To help with the testing various groups, including a class of Grade 4/5 students, have been walking and running along the bridge. Earlier this month, 29 civil engineering students took their turn crossing the structure multiple times.

Watching them in action were industry partners Jacques Internoscia of the Aluminum Association of Canada, and Alexandre de la Chevrotière and Simon Lacasse of the Most Advanced Aluminum Design and Inspection (MAADI) Group, the company that built and donated the bridge.

Walbridge's interest in aluminum bridge research piqued when he became involved with the Canadian Bridge Design Code and was part of the committee that in 2011 released the first rules for designing aluminum bridges in Canada. 

It was on that committee that he met de la Chevrotière, the president of the MAADI Group, who was so impressed with the research being done in Waterloo Engineering that he soon became an industry partner. It was de la Chevrotière who reached out to the Aluminum Association of Canada to help fund the project.

Aluminum advantages

The advantages of using aluminum rather than the concrete and steel are that it’s lightweight, more durable – it won’t corrode or degrade over time – and has the potential to last much longer. Aluminum bridges can also be prefabricated resulting in quicker installation and reduced delays for users.

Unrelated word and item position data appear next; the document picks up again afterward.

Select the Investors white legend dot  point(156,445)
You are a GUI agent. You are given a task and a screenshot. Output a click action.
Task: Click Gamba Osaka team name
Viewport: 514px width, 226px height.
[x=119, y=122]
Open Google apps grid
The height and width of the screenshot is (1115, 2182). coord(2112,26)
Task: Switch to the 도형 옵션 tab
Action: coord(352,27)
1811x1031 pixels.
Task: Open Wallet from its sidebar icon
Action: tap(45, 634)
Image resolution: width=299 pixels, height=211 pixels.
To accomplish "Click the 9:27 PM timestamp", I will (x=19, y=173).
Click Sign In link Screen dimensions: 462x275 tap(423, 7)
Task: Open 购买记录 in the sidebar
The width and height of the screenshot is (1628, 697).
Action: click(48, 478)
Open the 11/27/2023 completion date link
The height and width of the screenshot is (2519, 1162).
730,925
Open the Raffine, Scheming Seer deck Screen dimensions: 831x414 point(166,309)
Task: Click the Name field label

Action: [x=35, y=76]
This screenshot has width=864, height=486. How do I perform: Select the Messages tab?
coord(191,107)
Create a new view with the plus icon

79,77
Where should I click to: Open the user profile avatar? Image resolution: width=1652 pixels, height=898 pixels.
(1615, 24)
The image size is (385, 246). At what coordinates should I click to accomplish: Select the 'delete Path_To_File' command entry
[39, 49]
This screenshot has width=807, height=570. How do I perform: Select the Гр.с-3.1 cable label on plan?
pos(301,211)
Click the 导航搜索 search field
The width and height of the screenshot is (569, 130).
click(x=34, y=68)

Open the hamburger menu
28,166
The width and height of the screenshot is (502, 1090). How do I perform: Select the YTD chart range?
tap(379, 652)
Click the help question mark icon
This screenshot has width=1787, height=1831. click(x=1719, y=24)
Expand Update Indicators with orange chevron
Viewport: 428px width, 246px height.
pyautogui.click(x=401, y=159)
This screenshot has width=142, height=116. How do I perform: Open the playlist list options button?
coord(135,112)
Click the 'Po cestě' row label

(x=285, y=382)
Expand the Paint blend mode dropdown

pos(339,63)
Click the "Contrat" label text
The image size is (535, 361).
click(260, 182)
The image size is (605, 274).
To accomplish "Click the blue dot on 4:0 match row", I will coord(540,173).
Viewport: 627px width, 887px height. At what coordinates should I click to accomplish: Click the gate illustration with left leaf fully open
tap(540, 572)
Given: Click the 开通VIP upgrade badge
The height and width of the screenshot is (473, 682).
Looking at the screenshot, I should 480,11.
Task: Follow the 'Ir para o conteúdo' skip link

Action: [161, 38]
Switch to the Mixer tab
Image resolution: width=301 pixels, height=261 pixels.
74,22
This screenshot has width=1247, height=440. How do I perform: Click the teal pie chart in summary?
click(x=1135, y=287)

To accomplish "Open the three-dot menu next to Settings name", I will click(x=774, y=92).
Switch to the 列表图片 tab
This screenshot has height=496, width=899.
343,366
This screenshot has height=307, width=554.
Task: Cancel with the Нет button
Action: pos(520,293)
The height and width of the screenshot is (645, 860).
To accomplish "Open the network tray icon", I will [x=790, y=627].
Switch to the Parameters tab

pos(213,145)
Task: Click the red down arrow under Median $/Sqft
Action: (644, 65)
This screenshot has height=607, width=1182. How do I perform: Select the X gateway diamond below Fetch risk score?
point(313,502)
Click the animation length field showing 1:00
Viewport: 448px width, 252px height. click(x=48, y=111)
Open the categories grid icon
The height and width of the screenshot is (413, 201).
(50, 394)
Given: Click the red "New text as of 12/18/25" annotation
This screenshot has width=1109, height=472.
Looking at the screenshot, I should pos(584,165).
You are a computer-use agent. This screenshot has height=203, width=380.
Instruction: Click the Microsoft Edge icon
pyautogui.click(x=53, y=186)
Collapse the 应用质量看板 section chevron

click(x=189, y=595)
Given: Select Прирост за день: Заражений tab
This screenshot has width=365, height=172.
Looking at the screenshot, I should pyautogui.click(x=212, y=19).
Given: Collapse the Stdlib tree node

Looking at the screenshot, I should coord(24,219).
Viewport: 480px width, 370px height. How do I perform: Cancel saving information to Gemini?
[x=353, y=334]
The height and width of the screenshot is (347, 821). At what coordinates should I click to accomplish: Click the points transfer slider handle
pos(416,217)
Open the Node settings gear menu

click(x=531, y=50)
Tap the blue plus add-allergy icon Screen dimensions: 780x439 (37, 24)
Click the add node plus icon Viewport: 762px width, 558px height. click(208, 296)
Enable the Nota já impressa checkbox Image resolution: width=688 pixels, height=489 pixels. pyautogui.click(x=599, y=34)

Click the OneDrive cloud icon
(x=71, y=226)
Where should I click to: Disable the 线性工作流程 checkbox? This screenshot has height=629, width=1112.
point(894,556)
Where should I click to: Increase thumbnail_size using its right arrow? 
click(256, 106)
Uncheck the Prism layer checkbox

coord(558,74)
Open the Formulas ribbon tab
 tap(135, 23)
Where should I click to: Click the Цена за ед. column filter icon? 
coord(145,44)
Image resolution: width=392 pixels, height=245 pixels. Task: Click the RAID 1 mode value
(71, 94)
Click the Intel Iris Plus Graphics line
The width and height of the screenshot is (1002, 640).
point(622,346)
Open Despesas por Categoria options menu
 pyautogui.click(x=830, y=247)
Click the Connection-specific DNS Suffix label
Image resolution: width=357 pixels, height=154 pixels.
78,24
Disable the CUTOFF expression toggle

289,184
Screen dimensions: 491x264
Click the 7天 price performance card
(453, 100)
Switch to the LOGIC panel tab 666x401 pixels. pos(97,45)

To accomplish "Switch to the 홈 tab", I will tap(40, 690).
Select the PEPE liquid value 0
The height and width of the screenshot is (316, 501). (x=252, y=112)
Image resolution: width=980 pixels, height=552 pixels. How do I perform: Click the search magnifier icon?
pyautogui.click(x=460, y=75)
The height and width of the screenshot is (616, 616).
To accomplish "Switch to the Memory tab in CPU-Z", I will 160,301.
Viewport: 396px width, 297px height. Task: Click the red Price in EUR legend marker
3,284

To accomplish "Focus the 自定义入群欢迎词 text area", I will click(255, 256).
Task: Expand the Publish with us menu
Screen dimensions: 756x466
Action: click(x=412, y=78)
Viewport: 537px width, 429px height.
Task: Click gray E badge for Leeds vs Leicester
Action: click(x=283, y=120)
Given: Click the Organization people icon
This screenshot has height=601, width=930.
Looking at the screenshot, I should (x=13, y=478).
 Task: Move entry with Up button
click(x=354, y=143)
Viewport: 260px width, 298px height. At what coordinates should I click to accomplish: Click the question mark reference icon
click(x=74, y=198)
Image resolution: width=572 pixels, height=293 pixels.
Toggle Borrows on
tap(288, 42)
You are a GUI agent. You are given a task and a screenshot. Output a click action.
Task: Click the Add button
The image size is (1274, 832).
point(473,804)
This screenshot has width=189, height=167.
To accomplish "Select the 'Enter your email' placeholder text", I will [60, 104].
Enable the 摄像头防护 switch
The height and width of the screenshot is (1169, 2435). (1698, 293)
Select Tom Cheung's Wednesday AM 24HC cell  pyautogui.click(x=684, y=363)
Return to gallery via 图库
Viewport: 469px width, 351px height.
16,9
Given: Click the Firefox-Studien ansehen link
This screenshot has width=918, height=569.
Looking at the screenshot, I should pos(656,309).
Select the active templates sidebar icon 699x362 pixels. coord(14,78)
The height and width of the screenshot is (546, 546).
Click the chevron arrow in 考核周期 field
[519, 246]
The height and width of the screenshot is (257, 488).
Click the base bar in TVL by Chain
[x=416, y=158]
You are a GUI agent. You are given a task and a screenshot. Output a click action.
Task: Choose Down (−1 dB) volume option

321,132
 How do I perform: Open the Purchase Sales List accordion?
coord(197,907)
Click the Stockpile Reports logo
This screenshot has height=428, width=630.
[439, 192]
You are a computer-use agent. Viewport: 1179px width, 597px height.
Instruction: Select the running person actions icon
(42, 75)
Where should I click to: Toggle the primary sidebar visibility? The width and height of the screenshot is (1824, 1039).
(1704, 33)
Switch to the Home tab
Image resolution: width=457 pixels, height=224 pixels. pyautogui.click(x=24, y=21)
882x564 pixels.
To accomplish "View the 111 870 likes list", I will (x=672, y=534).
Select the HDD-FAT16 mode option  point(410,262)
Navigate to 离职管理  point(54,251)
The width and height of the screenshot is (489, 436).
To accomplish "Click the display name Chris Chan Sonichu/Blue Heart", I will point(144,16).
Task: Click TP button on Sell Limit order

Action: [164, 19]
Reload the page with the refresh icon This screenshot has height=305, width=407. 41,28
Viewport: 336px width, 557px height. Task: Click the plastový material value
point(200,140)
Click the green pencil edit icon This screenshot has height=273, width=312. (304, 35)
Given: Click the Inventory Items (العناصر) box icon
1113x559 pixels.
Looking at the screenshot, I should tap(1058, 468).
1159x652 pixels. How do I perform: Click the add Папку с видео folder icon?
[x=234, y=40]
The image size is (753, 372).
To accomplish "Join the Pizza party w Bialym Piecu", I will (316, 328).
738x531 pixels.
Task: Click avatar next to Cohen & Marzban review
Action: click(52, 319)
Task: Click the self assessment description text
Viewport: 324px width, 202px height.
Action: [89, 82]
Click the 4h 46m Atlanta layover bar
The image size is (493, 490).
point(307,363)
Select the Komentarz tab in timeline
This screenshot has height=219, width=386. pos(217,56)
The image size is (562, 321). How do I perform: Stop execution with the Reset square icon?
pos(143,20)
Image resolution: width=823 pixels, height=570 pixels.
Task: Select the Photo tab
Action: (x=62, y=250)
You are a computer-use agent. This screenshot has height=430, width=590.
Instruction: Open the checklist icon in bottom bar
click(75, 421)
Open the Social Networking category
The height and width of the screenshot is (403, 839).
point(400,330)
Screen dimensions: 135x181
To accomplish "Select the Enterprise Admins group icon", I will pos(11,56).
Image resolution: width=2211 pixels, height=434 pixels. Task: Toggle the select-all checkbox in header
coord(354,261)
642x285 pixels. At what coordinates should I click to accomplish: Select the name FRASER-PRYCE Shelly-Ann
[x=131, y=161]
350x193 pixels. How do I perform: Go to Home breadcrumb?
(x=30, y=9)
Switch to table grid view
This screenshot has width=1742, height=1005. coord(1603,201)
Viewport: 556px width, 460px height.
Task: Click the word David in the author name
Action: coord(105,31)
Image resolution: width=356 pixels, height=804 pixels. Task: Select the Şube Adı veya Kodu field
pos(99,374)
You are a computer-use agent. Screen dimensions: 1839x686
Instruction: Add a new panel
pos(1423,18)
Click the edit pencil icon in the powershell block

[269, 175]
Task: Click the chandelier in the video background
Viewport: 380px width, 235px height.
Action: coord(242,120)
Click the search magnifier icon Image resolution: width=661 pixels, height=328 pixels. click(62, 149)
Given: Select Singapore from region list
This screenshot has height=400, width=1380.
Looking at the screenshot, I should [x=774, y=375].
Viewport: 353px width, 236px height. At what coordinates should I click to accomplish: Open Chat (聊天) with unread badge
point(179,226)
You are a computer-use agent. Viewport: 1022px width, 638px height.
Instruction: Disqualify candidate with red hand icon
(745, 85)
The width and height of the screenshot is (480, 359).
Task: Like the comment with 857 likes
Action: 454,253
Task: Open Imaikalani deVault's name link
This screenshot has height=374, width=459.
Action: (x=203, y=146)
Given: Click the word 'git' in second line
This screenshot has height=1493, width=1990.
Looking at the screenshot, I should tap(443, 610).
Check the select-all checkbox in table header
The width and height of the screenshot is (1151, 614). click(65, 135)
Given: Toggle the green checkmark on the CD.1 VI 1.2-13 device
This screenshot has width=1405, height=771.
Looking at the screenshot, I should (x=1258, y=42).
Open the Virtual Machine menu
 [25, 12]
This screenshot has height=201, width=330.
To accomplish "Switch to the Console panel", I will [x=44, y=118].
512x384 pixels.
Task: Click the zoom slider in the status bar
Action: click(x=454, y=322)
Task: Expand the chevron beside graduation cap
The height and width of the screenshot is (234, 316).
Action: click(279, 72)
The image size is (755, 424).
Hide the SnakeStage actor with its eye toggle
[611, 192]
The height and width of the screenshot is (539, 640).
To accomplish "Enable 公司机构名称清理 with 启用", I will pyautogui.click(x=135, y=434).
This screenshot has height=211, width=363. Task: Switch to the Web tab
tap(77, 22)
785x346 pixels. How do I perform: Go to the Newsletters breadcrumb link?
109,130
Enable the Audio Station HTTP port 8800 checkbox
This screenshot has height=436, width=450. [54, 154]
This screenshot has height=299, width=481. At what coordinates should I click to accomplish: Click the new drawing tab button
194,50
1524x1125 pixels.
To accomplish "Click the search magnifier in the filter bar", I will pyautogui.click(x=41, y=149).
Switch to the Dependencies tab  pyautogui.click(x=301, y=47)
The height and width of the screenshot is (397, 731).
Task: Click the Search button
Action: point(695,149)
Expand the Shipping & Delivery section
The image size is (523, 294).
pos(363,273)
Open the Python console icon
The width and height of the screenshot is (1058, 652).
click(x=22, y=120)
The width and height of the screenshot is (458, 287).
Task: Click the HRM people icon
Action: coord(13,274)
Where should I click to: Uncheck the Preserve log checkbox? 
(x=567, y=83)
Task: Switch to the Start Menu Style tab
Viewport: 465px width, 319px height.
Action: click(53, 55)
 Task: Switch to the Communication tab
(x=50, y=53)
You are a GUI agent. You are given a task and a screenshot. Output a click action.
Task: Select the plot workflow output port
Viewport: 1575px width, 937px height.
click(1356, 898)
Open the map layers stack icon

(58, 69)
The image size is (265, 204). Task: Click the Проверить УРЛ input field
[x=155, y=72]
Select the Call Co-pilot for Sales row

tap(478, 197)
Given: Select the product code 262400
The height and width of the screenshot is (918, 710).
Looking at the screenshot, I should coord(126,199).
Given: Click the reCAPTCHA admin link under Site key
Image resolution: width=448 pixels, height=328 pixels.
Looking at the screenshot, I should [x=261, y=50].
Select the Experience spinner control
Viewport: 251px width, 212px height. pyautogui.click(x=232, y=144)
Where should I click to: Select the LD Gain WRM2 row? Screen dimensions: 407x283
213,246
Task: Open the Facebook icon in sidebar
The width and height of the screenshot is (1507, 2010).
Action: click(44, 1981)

But there is a downside, points out Narasimhan.

They come with a set of problems that stiffer concrete and steel bridges generally don’t have, which is they’re very sensitive to people walking on them. So we need to figure out how to better predict how they perform if they do exhibit this lively behaviour that you see right now. — Professor SriramNarasimhan

Two of Narasimhan and Walbridge’s civil engineering graduate students have been working on the project for almost two years. Ann Sychterz, a master’s student, and Pampa Dey, a doctoral candidate, have completed preliminary full-scale testing in the field and on the model bridge they helped set up in the lab last month.

“Seeing the lateral movement is fun and eye-popping at the same time,” says Sychterz, who along with Dey, organizes the students walking across the structure.

The bridge, which Narasimhan says is the first full-scale modular kind in the world, will be dismantled before the end of July and moved to another location in engineering.

Next steps include analyzing the testing data, refining predictive models based on findings, and recommending changes to the way aluminum bridges are designed.